Saved data entries:
────────────────────────────────────────

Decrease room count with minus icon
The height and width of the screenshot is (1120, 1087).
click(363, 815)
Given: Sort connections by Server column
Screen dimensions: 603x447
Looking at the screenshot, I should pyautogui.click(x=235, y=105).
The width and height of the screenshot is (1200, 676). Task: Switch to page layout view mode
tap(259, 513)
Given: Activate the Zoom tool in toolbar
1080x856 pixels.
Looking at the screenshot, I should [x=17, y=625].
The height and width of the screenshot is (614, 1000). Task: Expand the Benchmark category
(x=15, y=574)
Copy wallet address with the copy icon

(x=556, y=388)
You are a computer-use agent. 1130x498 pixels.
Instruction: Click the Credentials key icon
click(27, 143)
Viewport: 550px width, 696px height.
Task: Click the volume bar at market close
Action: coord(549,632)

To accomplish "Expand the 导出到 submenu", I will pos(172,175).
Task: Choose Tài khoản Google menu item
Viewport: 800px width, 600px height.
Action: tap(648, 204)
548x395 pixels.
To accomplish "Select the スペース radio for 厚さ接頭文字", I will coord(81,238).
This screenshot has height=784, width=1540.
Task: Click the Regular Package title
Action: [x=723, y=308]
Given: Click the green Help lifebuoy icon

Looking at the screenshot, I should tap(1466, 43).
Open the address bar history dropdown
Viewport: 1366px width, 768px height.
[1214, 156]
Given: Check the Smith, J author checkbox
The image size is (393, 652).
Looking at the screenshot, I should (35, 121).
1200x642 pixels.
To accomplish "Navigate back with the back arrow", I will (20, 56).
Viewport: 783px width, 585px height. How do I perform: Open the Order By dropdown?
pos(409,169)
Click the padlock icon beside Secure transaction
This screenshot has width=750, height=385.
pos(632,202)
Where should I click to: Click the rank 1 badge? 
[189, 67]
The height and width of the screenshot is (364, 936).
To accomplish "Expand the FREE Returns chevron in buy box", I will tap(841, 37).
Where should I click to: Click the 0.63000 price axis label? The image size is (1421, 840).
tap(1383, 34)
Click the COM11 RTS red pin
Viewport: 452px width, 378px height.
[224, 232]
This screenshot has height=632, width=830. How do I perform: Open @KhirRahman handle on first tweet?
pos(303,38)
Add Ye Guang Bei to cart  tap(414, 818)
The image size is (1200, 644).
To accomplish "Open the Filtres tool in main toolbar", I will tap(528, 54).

────────────────────────────────────────

- Task goal: Reproduce every line in the records above that contains the word "toolbar".

- Your solution:
Given: Activate the Zoom tool in toolbar
To accomplish "Open the Filtres tool in main toolbar", I will tap(528, 54).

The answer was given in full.